Alberte (hijo) falleció el 5 de septiembre del año pasado, dejando un vacío que caló hondo en la militancia. “Fue un compañero que tuvo muy claro de qué lado de la trinchera debemos estar los argentinos”, recordó con emoción su amigo Hernán Jaureguiber desde los micrófonos de Radio Gráfica. Pero la noticia de un homenaje singular llegó este domingo a la emisora, de la mano de un grupo de hinchas de Racing que se hacen llamar “Los Espiritistas”.
El tributo no tuvo lugar en un salón de actos ni en una unidad básica, sino en el mostrador de una panchería en los alrededores del Cilindro de Avellaneda, el refugio donde Bernardo atendía a la liturgia académica. Dany Bevilacqua, integrante del grupo, le relató los pormenores de este encuentro a Carlos Aira en Abrí la Cancha:
“Nosotros somos un grupo de amigos de más de cuarenta años, atravesados por Racing y el peronismo. Tenemos tradiciones muy arraigadas y por eso sentimos la necesidad de homenajear a Bernardo”.

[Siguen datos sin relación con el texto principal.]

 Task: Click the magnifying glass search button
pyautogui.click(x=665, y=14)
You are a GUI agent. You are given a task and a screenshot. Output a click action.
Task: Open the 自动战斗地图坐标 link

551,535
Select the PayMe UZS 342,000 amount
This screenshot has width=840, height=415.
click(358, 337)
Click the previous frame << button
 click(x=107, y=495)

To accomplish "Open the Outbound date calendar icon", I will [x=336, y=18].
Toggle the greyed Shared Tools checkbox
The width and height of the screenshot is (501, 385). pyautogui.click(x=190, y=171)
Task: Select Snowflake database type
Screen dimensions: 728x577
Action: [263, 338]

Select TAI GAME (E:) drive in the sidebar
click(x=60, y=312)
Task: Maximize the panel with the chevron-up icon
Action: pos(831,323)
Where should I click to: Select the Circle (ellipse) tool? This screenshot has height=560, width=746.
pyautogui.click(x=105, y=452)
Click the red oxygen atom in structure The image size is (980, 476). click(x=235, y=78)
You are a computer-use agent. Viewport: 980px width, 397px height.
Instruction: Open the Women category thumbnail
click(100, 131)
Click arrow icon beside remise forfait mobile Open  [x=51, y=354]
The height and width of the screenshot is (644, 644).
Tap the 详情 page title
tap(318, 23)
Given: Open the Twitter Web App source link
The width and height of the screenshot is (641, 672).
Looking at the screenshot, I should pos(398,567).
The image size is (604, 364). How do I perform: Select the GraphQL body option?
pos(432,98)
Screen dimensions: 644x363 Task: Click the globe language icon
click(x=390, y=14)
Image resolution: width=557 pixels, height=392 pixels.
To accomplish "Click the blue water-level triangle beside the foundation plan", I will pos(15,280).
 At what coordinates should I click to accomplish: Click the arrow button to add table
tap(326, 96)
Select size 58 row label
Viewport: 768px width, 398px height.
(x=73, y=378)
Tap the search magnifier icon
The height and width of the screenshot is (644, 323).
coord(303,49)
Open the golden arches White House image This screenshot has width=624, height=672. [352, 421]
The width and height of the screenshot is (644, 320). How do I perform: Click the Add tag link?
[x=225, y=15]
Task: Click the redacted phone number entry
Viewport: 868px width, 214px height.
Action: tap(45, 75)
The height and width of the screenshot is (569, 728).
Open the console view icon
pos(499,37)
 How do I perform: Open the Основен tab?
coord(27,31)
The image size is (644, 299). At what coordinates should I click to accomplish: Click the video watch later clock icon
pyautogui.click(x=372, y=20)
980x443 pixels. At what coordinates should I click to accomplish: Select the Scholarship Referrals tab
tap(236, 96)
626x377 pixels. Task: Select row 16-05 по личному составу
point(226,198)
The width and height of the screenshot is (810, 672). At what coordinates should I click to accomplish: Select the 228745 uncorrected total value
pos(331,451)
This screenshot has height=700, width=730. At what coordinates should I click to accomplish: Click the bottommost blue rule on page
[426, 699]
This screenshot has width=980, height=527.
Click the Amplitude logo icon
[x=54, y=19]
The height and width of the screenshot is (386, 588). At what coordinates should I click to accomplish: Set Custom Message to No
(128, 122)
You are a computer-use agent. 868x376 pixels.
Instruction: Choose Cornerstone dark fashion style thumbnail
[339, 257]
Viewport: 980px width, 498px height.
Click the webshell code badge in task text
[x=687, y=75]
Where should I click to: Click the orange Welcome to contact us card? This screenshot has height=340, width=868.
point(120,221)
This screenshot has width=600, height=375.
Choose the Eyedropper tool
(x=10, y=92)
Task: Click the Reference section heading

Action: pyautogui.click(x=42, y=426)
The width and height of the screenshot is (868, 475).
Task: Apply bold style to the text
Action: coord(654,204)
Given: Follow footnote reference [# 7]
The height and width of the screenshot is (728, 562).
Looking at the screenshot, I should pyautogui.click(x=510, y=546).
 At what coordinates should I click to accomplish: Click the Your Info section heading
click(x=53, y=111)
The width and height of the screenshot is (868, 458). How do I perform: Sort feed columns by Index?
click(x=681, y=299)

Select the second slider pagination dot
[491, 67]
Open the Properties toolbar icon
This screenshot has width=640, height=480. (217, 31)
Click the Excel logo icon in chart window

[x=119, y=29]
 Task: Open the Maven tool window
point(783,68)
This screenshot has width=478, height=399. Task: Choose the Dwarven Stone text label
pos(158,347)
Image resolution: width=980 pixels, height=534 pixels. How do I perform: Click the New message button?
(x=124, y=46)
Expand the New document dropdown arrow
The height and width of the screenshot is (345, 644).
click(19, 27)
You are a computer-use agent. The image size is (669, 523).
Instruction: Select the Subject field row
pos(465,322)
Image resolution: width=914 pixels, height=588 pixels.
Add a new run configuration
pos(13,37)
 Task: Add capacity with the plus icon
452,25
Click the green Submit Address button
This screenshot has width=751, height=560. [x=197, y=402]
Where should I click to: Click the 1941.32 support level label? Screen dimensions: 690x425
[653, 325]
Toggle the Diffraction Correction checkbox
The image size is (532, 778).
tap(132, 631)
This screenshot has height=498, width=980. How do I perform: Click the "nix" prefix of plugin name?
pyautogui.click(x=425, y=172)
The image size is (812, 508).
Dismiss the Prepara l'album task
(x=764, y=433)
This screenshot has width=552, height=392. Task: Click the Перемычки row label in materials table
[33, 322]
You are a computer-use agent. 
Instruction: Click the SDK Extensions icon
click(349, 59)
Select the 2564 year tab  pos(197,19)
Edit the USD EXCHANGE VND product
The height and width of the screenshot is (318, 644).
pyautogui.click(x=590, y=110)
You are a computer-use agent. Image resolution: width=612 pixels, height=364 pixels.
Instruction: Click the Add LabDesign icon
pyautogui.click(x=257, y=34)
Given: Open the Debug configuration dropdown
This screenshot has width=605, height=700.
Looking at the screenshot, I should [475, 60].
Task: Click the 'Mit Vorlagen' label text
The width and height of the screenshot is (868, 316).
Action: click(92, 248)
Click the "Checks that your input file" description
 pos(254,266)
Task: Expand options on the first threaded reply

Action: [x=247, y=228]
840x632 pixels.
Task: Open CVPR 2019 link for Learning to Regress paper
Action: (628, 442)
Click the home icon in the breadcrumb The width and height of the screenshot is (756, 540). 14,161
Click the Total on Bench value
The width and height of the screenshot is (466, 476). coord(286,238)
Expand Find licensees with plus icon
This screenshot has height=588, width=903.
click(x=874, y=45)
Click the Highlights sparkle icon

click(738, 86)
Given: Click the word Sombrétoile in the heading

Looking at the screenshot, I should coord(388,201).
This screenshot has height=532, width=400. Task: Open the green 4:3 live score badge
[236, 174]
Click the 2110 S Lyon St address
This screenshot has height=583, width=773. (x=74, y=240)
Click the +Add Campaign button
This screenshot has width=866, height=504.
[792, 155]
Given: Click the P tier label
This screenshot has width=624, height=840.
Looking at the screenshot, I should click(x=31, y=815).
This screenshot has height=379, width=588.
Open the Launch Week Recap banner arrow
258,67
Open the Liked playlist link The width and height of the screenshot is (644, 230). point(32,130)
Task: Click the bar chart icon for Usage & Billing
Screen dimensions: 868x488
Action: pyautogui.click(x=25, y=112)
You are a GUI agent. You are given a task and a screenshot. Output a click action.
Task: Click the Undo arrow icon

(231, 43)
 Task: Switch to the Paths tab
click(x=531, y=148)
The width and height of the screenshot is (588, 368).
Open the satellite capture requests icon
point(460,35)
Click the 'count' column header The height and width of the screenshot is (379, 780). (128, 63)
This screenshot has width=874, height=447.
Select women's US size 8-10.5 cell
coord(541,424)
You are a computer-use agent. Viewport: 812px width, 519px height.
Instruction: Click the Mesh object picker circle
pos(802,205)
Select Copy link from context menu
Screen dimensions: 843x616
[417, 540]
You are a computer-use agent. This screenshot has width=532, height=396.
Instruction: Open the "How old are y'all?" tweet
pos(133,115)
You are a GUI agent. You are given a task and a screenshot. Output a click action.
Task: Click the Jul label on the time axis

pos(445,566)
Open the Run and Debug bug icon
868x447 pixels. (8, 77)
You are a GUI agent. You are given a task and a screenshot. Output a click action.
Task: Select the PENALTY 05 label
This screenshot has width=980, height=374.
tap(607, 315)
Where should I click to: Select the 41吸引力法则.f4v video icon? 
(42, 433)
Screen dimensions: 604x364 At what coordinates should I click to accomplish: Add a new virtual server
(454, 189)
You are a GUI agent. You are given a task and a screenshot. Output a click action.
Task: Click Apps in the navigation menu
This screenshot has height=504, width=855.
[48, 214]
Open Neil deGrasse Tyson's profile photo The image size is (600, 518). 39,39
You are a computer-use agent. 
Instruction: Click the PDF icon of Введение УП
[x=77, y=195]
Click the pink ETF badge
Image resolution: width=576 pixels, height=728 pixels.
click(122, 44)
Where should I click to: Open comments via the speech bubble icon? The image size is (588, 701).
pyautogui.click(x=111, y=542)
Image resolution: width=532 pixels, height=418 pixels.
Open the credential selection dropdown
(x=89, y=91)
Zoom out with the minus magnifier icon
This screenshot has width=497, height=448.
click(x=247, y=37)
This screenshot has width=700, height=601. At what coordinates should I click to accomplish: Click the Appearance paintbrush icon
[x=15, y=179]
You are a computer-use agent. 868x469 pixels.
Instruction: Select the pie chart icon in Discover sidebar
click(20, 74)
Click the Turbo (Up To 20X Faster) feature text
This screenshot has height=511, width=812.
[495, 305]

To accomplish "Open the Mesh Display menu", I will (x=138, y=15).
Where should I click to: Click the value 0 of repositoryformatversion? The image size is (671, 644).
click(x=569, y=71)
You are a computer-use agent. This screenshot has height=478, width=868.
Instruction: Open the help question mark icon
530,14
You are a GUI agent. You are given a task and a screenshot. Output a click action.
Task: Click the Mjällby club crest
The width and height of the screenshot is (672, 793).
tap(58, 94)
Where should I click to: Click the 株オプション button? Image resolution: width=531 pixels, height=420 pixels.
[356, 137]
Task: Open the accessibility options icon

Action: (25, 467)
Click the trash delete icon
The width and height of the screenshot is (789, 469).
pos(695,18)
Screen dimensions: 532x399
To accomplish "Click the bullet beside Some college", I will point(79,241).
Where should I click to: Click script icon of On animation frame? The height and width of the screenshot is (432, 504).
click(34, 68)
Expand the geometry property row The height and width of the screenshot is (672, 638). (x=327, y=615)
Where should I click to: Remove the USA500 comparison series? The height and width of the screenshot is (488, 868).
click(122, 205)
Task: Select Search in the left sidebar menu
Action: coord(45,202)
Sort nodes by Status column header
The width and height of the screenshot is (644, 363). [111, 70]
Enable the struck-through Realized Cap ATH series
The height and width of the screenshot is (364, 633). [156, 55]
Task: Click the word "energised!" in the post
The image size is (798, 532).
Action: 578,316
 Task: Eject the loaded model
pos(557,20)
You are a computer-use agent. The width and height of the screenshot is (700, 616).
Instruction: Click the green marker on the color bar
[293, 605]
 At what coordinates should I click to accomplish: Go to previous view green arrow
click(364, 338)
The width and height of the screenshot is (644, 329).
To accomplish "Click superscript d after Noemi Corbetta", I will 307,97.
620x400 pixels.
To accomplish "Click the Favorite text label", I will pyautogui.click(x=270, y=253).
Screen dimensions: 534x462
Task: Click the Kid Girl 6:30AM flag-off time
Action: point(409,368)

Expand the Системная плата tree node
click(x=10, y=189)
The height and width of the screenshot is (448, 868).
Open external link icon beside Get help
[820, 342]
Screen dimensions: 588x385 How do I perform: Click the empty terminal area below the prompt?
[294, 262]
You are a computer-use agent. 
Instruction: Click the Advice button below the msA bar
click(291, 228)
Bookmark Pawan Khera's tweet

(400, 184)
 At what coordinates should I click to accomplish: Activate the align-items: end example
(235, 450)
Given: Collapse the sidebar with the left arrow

“Los Espiritistas” reivindican un Racing de otro tiempo, una época donde el resultado era apenas una anécdota frente al ritual de la previa. Tras peregrinar por el Pasaje Corbatta, el bar de Susy o el del Muñeco —lugares donde el antecedente o el estudio se borraban ante el reconocimiento mutuo de la camiseta—, el grupo terminó recalando en el local de Alberte.
Bernardo tenía su panchería en la esquina de 9 de Julio y Belgrano, frente al Hospital Fiorito. La trabajaba junto a su hijo Matías, después de que un inquilino moroso lo obligara a ponerse al frente del negocio. Lo que empezó como un grupo de veinte amigos pronto se transformó en cuarenta, y luego en el centro neurálgico del racinguismo, donde llegaban filiales de todo el país atraídas por el calor de ese rincón.
“No conocía la historia que cargaba Bernardo”, confesó Bevilacqua. “Un día, haciendo zapping, lo vi en la televisión y le grité a mi mujer: ¡Es Bernardo, el de la panchería! Al partido siguiente le preguntamos por su vida y él empezó a narrar su historia. Fue un recuerdo emocionado para una persona divina”.